Wednesday, February 13, 2008

TOMORROW…Your phone rings in an elevator. It's the wedding march. Someone asks, "Why do you have the wedding march on your phone?" You answer, "To remind me and everyone around me that LGBT people still don't have the freedom to marry."

But wait, do you have the ringtone on your phone?

To increase our visibility tomorrow—Valentine's Day—and every day throughout the year, we’re offering a free wedding march ringtone to Let California Ring members and calling on you to use it as a conversation-starter every time your phone rings. Click here to get yours now.

Yes, tomorrow is the big moment—Valentine’s Day! Are you ready for it? You’ve got your sign, you’ve signed our letter to the governor, and you’re planning to attend one of the many freedom to marry events across California. We’re so happy to count you as a face for the freedom to marry.

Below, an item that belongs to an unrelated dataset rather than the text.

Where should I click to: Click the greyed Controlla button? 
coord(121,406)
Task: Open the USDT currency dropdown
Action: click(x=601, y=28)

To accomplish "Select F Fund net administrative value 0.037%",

Once you’ve downloaded your ring tone, use it as a tool to engage someone every time your phone rings. Use it to keep the conversation going with friends, family members, co-workers or people you meet on the bus, street, store or the elevator. Use it tomorrow, the day after and every day—until we all have the freedom to marry the person we love.

Thanks for all that you’ve done to make this campaign a success. We’ve come such a long way, and thanks to your dedication, we can now count thousands of Californians as new supporters for the freedom to marry. Change is just around the corner, my friends. Can you feel it?

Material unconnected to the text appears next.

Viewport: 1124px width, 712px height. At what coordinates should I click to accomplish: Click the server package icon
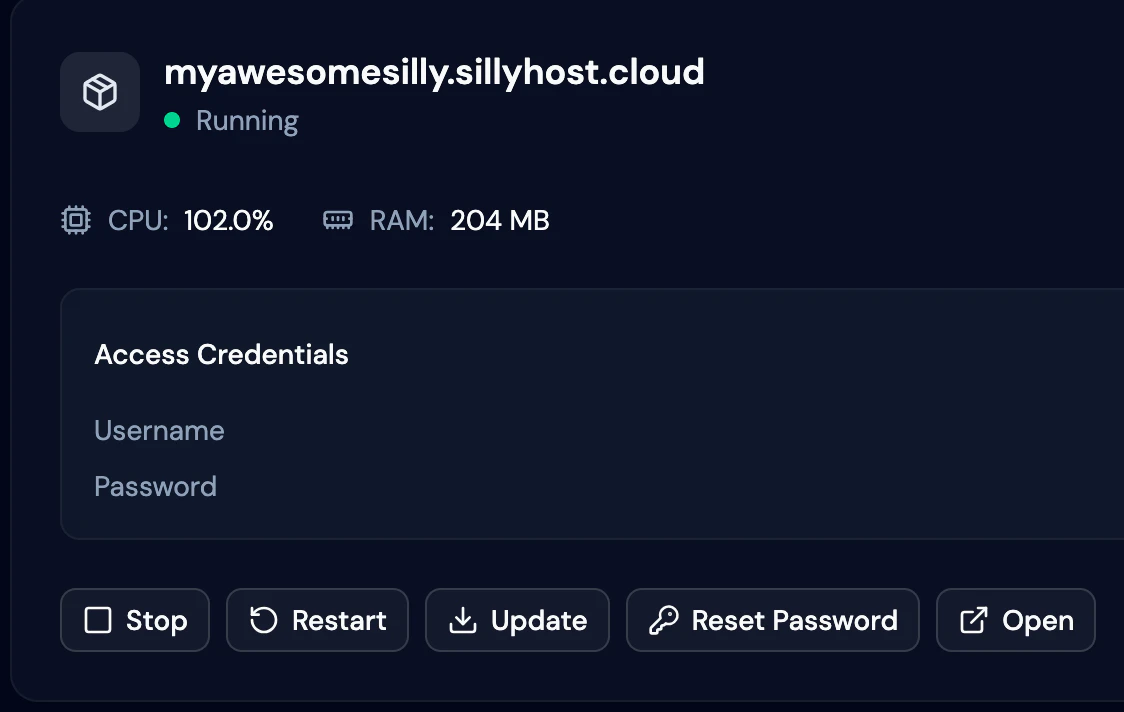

It starts with us today. And it continues with us tomorrow. I hope you’ll attend one of the many freedom to marry events this week. And don’t forget to bring your phone!


Geoff Kors
Let California Ring

Don’t Miss...

The Year of Paper

Last night, the documentary The Year of Paper had its Los Angeles Premier at the LA Gay & Lesbian Center’s Reinberg Theater and doubled as a fundraiser for Let California Ring. Filmmaker Kelley Rouse talks about why putting a human face on marriage is so important.

Our documentary, The Year of Paper, advocates marriage equality as we follow three couples--gay, heterosexual and lesbian--through their newlywed year.

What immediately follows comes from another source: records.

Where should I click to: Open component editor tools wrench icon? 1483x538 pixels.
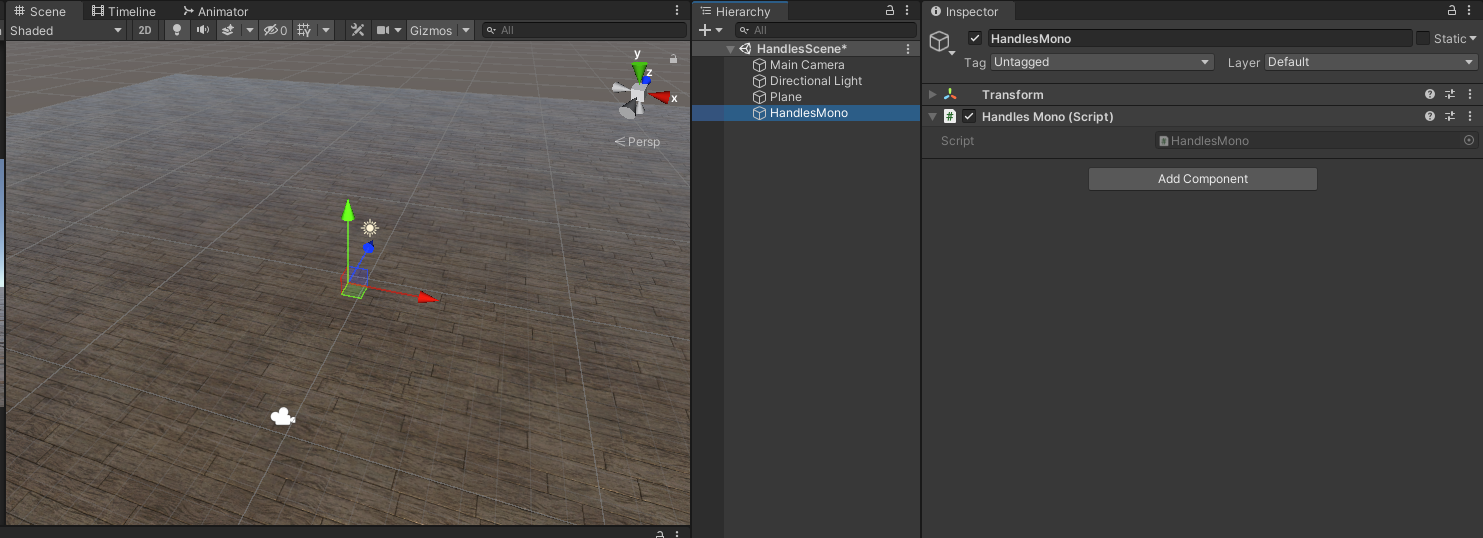357,30

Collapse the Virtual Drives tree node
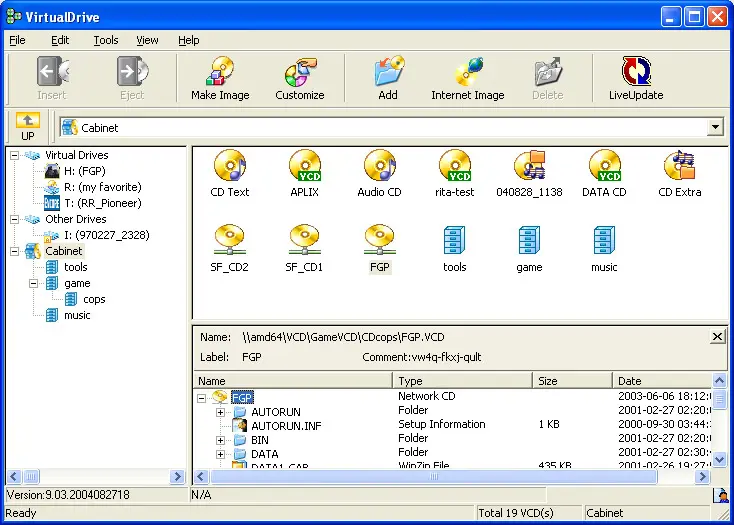click(15, 155)
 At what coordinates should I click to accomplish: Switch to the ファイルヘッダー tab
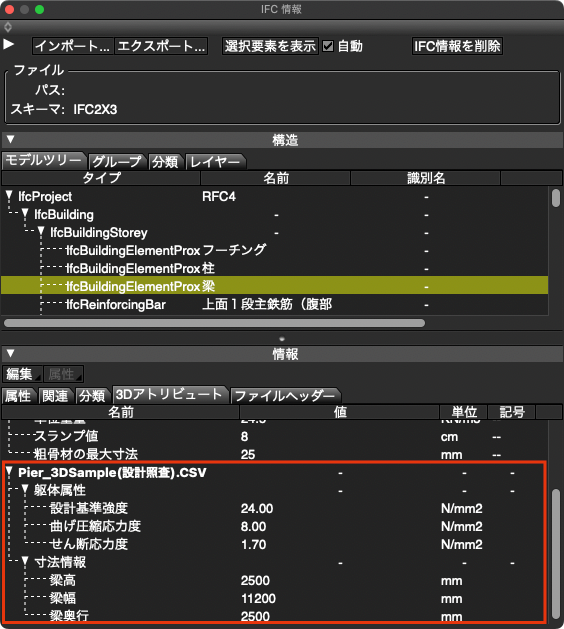point(285,396)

Along with putting human faces on a contentious issue, the film educates about the practical side of all those legal rights and obligations that come with a marriage license.

Ultimately, The Year of Paper and the Let California Ring campaign share the core belief that love is love. If you can connect to folks on that core level and open their eyes to those basic truths, then you have a chance to get past any bigotry or fear..

We're proud to be part of the coalition and to make our Los Angeles premiere a fundraiser for this important campaign.

--Kelly Rouse & Nikki Parker, Co-directors, The Year of Paper

If you missed the film last night, check it out in San Francisco tomorrow night as part of Freedom to Marry Week

Thursday, February 14
7:30 p.m.

San Francisco LGBT Community Center
1800 Market St.
San Francisco

Presented by Frameline, Let California Ring and the National Center for Lesbian Rights.

$10 suggested donation. All proceeds benefit the Let California Ring ( campaign, groundbreaking effort to open hearts and minds and build public support for marriage in California.

A reception will follow the screening.

From the field...

February 5 Day of Action

February 5 may seem like an eon ago, but photos and stories are just coming in from last week’s Let California Ring Day of Action.

Volunteers in Los Angeles, Santa Barbara and Sacramento stood outside 15 locations from 7 a.m. to 8 p.m. on Tuesday and talked to people about the freedom to marry. The thought of talking with strangers can be intimidating, but we know talking about the issue is what’s going to make the difference in this state.

Many of the over 100 volunteers were first-timers and pretty nervous. Once they started having conversations though, people realized the power of talking. They realized how good it feels to have conversations with people about marriage. They realized the difference just one person can make and the huge impact 100 people can make.

Many people we talked with shared that they themselves are gay or have a gay friend or family member. Time and time again the volunteers were thanked for coming out and talking about such an important issue. We found some people who are against us too, but that didn’t stop us. Rather it motivated us to talk to more and more people. By the end of the day, we reached out to 2,596 people.

Tuesday was a super day, but it was only one day of the many days ahead. We have to keep talking every day about the freedom to marry.